RAKYATSATU.COM, JAKARTA - Petronas Carigali menutup produksi sumur gas di Lapangan Kepodang, Blok Muriah, Jawa Tengah pada tahun 2019, lantaran produksi gas diklaim terus menurun.
Akibat penutupan produksi tersebut, PT Kalimantan Jawa Gas (KJG), anak usaha PGN, mengalami kerugian. Karena sejak tahun 2015, ketika gas mulai diproduksi dan dialirkan melalui jaringan milik KJG, volumenya selalu dibawah kesepakatan.

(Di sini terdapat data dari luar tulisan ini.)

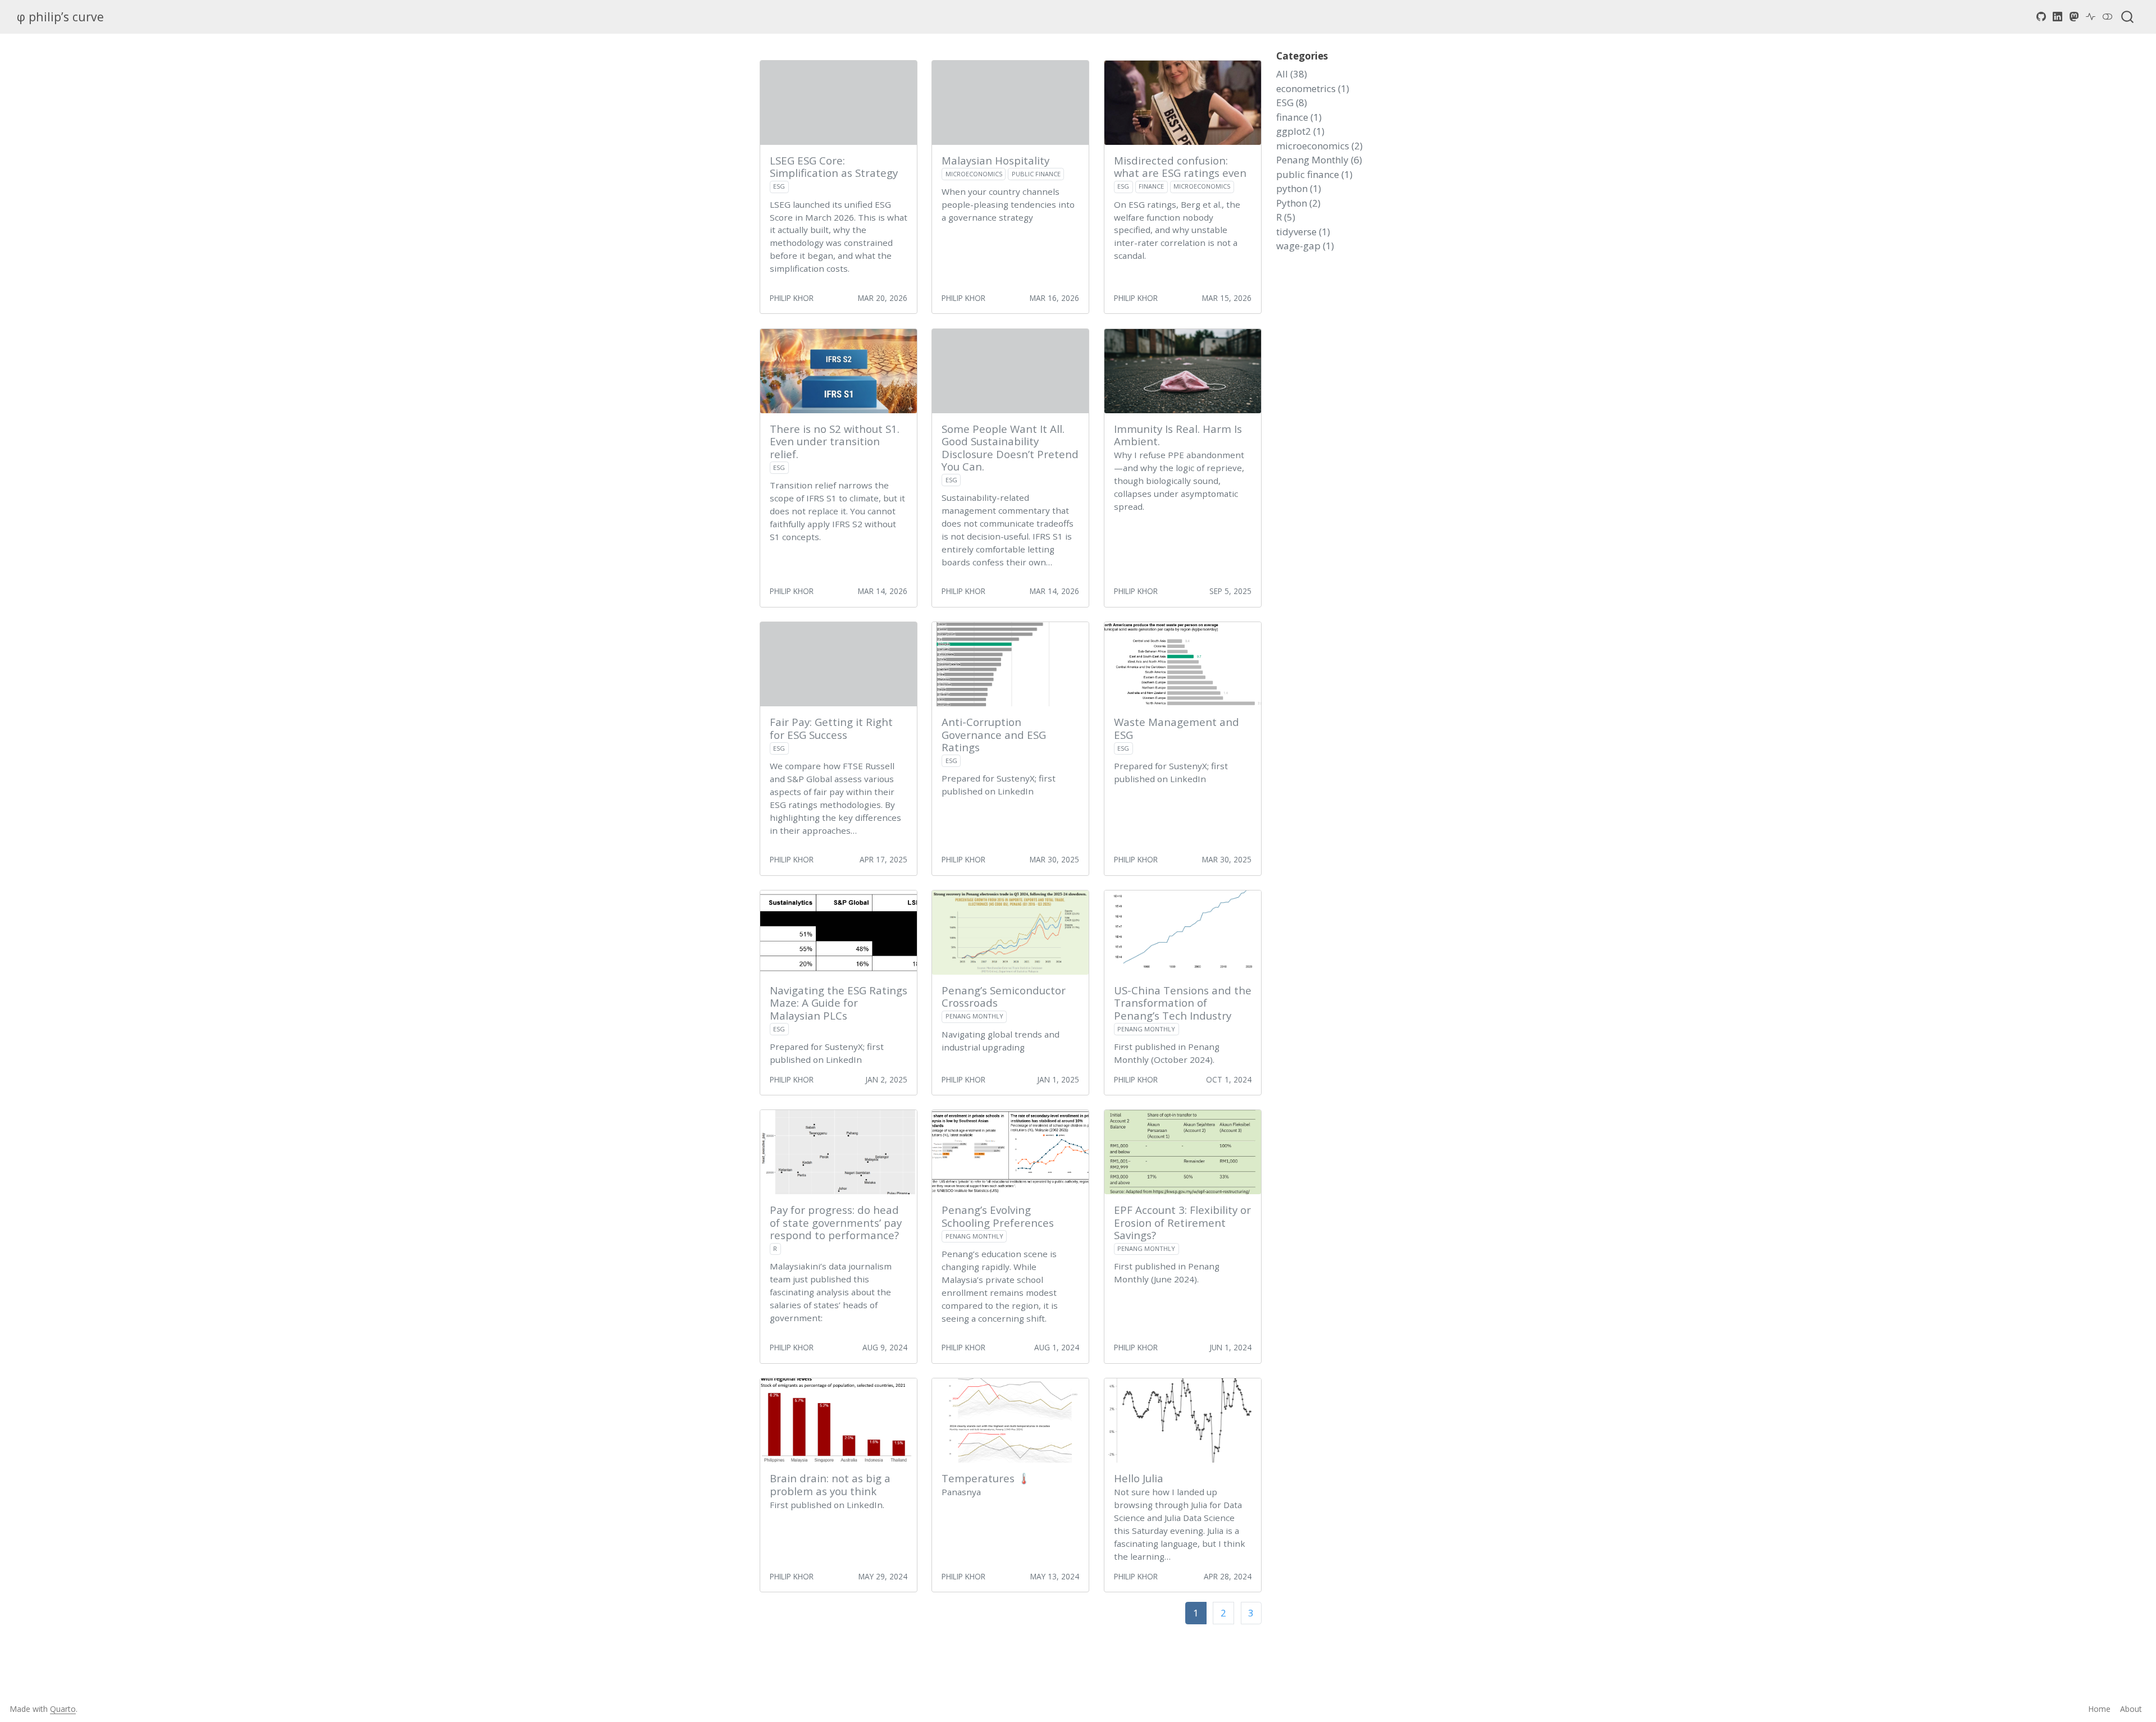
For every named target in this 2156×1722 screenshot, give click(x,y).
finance (1151, 186)
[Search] (2127, 16)
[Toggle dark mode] (2107, 16)
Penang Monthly (974, 1016)
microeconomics (973, 174)
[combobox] (2128, 16)
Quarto (63, 1708)
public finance (1036, 174)
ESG (779, 186)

Pengamat energi yang juga Guru Besar Universitas Indonesia, Iwa Garniwa, menilai kegagalan pengiriman gas sesuai kontrak kesepakatan, seharusnya tidak boleh terjadi. Pasalnya, jika menyalahi kontrak, salah satu pihak tentu akan dirugikan, dalam hal ini PGN.
“Sebetulnya masalah diatas tidak boleh terjadi, kalau kontraknya jelas soal tidak terpenuhi kewajiban, karena tentu berpengaruh terhadap sisi kepastian hukum. Sehingga kalau pun digugat ke jalur arbitrasi sangat wajar. Ahli hukum bidang energi ada di Indonesia, sehingga berani dan mampu menuntaskan kasus di badan arbritase,” ujar Iwa.
Menurut Iwa, apa yang tertuang di kontrak tentu harus disepakati, termasuk skema denda jika terdapat ketidaksesuaian dalam hal pengiriman pasokan gas yang telah disepakati. Jika tidak dipatuhi, menjadi preseden buruk sisi bisnis migas di tanah air. Apalagi jika pemain nasional yang dirugikan.
“Karena kalau tidak diselesaikan secara hukum, maka tentunya akan merusak bisnis dan kepastian migas di sektor hilir, yang cenderung merugikan pihak kita,” tegas Iwa.
Karena itu, agar kasus tuntas dan bisnis di sektor hilir mendapat kepastian, dimana dari sisi nilai investasi yang dikeluarkan juga tidak kecil, diperlukan ketegasan dari semua pihak, baik pemerintah, hingga SKK Migas . Aspek regulasi juga diperjelas, diperkuat, dan sederhana. “Juga, jangan banyak tangan terlibat,” tandasnya.
Agar kasus serupa tidak terulang, dari industri nasional tidak dirugikan, sudah seharusnya ketika kerjasama dilakukan dipastikan betul dari sisi pasokan, karena kapasitas pipa dibangun berdasarkan rencana supply. Jangan sampai salah satu pihak membangun pipa dengan investasi besar, justru pasokan tidak tersedia. Harus di investigasi kemampuan pasokan sebenarnya.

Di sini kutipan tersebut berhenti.